■ What to produce: Could you swap "Quantity" for "Amount" throughout the lines below, keeping everything else unchanged and leaving the pictures out?

+++ Supplied data

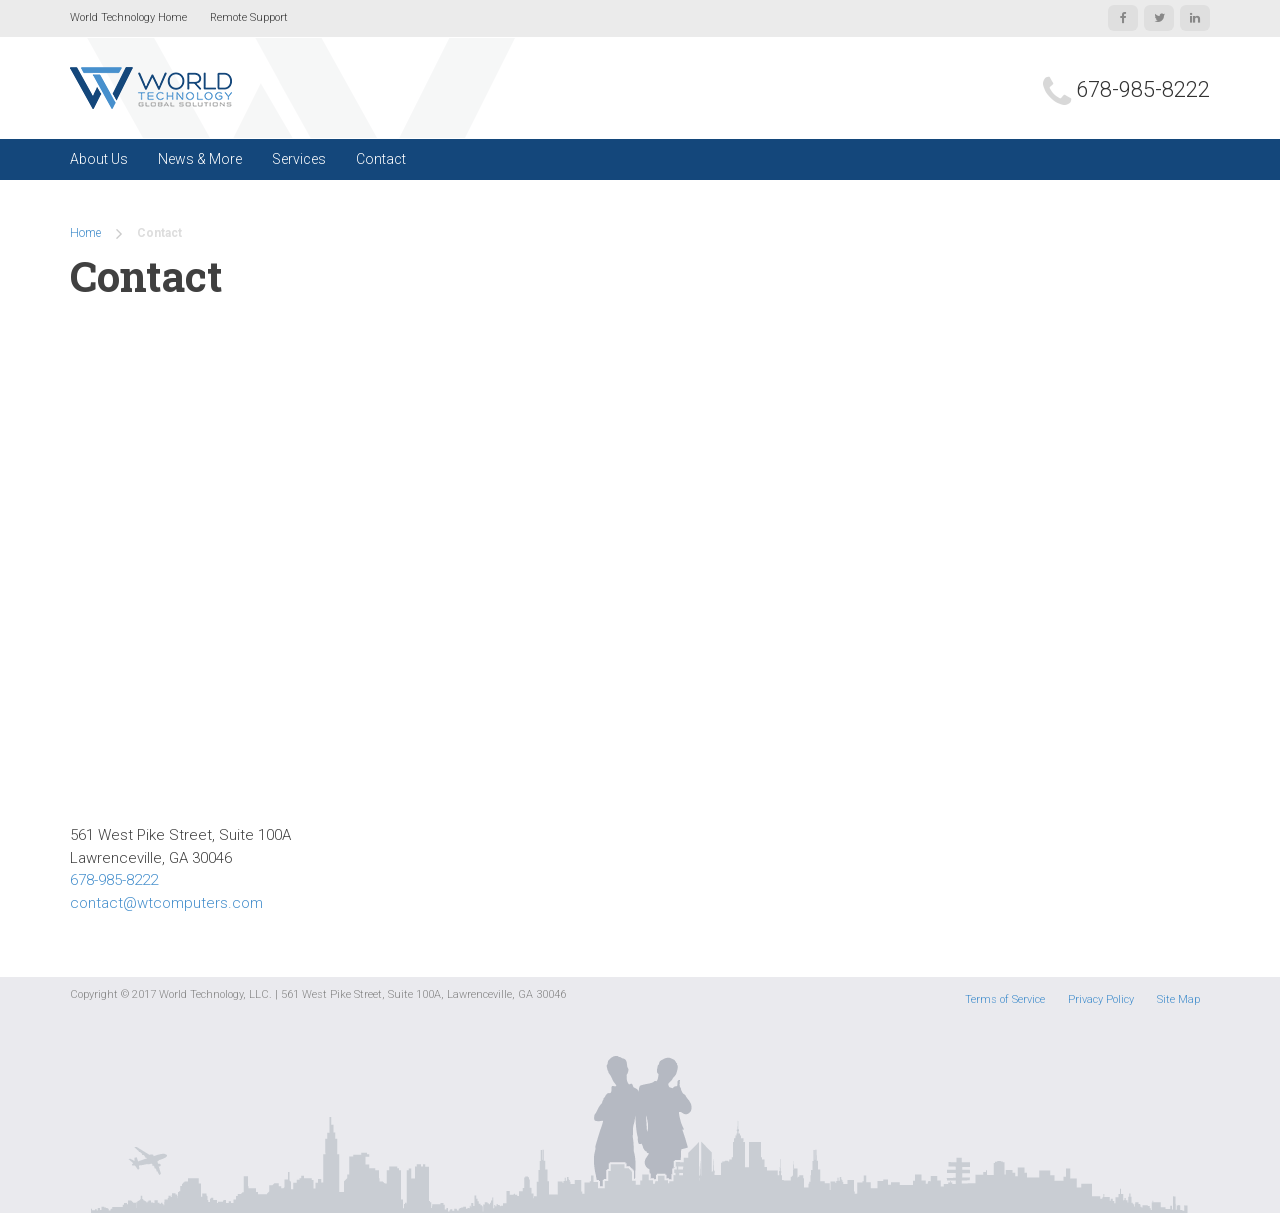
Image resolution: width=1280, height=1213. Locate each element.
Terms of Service (1005, 999)
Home (85, 233)
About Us (99, 159)
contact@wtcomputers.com (166, 903)
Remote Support (249, 17)
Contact (381, 159)
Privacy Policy (1101, 999)
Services (299, 159)
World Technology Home (128, 17)
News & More (200, 159)
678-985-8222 (1143, 89)
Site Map (1178, 999)
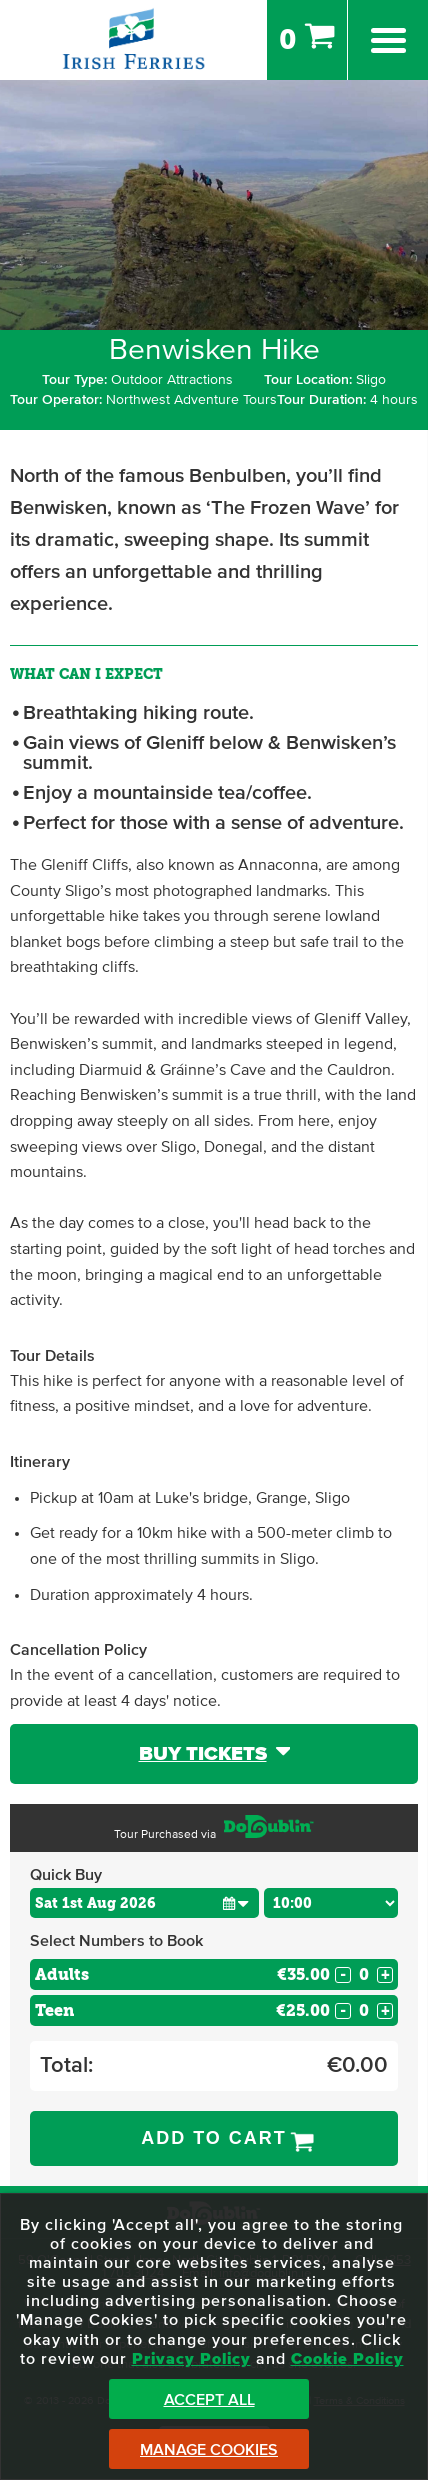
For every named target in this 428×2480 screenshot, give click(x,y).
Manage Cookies (209, 2450)
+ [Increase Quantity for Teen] (385, 2011)
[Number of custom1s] (364, 2010)
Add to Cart (214, 2138)
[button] (236, 1902)
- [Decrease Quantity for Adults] (343, 1975)
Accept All (209, 2400)
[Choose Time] (331, 1903)
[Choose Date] (144, 1903)
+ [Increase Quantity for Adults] (385, 1975)
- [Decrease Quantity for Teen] (343, 2011)
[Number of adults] (364, 1974)
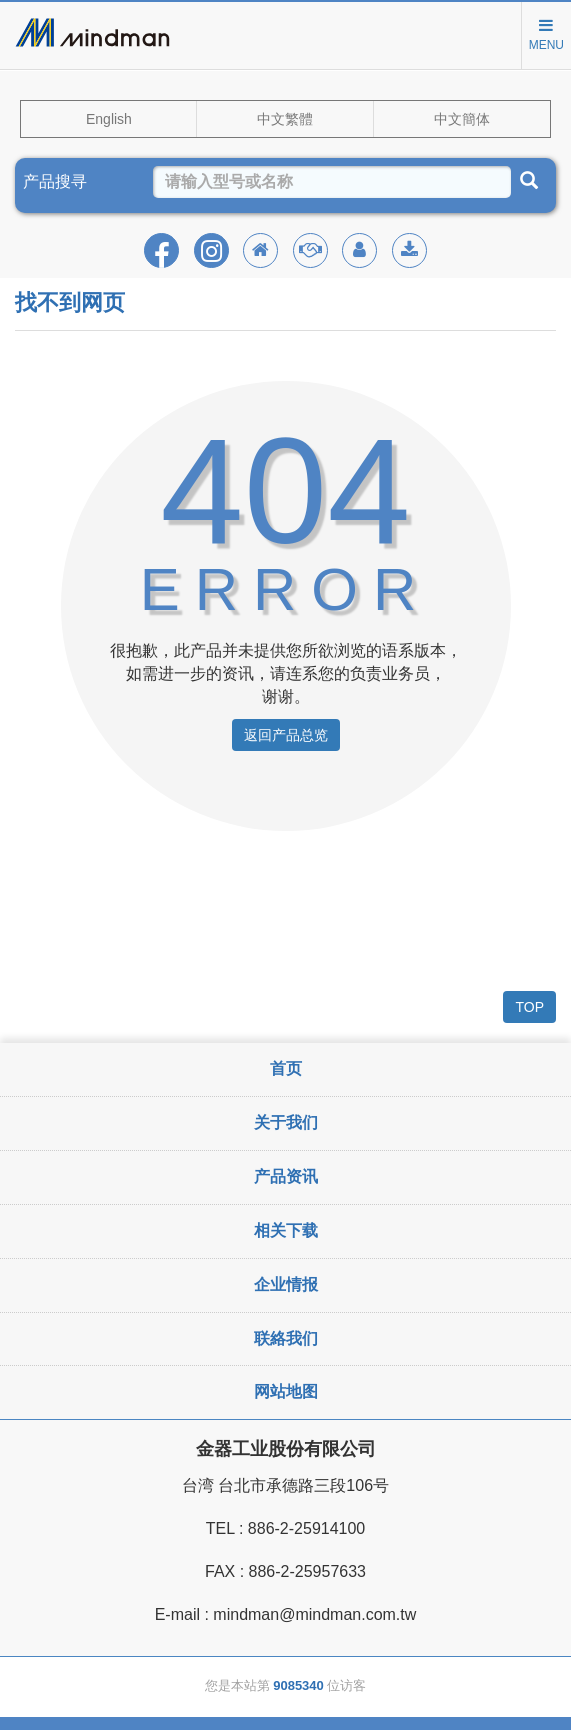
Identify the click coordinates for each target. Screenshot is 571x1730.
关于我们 (286, 1122)
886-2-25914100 (306, 1528)
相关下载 (286, 1230)
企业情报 (286, 1284)
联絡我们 (286, 1338)
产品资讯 (286, 1176)
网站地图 (286, 1391)
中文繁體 (285, 119)
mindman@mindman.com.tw (314, 1614)
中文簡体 (462, 119)
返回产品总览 (286, 735)
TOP (529, 1007)
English (109, 119)
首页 (286, 1068)
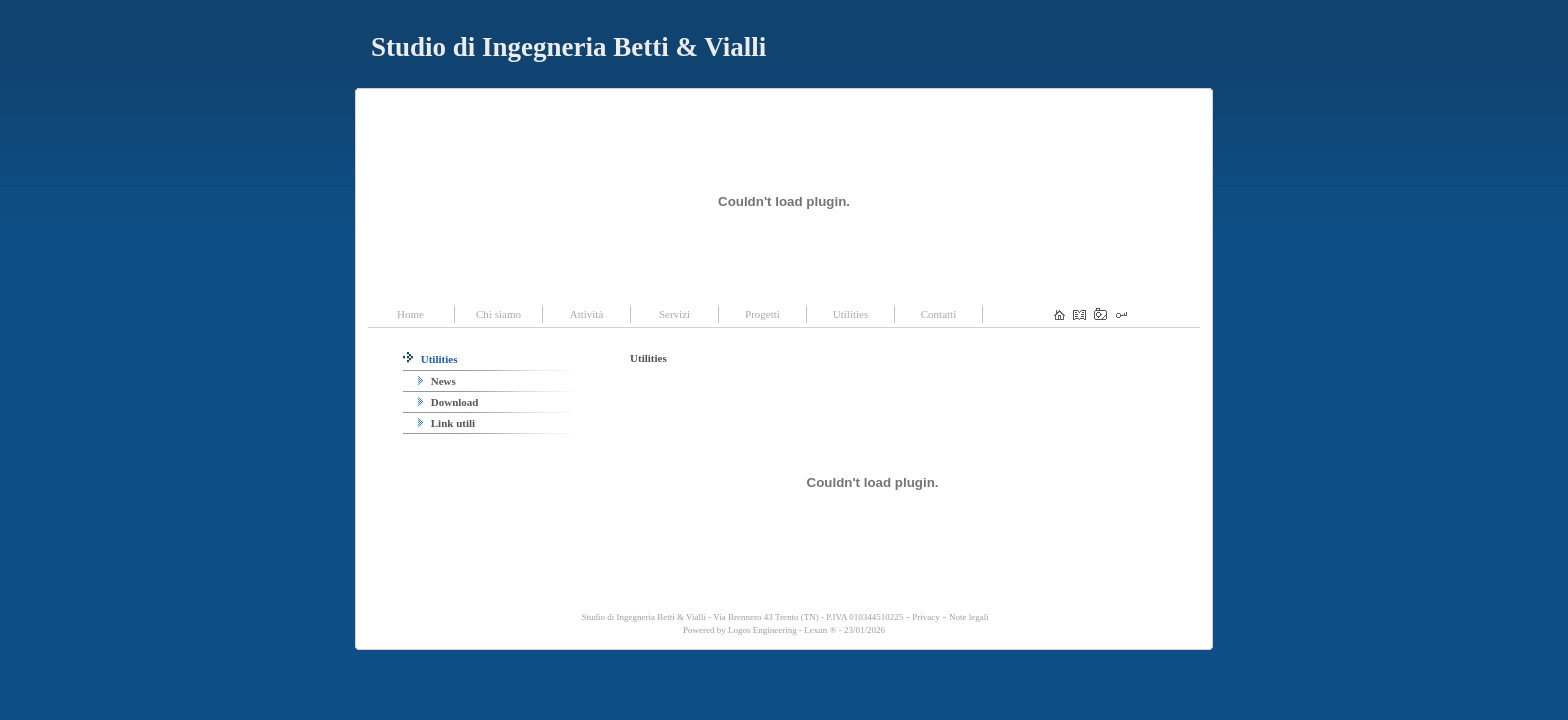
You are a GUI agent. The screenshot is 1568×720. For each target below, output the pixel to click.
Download (448, 402)
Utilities (430, 359)
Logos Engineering (762, 630)
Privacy (926, 617)
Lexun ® (820, 630)
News (437, 381)
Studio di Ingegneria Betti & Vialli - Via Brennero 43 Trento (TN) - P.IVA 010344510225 (741, 617)
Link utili (446, 423)
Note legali (969, 617)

++++++

■ Exercise answer:
Image resolution: width=1280, height=1213. Locate each element.
Terms of Service (1005, 999)
Home (85, 233)
About Us (99, 159)
contact@wtcomputers.com (166, 903)
Remote Support (249, 17)
Contact (381, 159)
Privacy Policy (1101, 999)
Services (299, 159)
World Technology Home (128, 17)
News & More (200, 159)
678-985-8222 (1143, 89)
Site Map (1178, 999)
For every named target in this 428×2480 screenshot, give click(x,y).
Manage Cookies (209, 2450)
+ [Increase Amount for Teen] (385, 2011)
[Number of custom1s] (364, 2010)
Add to Cart (214, 2138)
[button] (236, 1902)
- [Decrease Amount for Adults] (343, 1975)
Accept All (209, 2400)
[Choose Time] (331, 1903)
[Choose Date] (144, 1903)
+ [Increase Amount for Adults] (385, 1975)
- [Decrease Amount for Teen] (343, 2011)
[Number of adults] (364, 1974)
Identify the click coordinates for each target. Screenshot is 571x1730.
关于我们 (286, 1122)
886-2-25914100 (306, 1528)
相关下载 (286, 1230)
企业情报 (286, 1284)
联絡我们 (286, 1338)
产品资讯 (286, 1176)
网站地图 (286, 1391)
中文繁體 (285, 119)
mindman@mindman.com.tw (314, 1614)
中文簡体 (462, 119)
返回产品总览 (286, 735)
TOP (529, 1007)
English (109, 119)
首页 (286, 1068)
You are a GUI agent. The screenshot is 1568×720. For each target below, output the pixel to click.
Download (448, 402)
Utilities (430, 359)
Logos Engineering (762, 630)
Privacy (926, 617)
Lexun ® (820, 630)
News (437, 381)
Studio di Ingegneria Betti & Vialli - Via Brennero 43 Trento (TN) - P.IVA 010344510225 (741, 617)
Link utili (446, 423)
Note legali (969, 617)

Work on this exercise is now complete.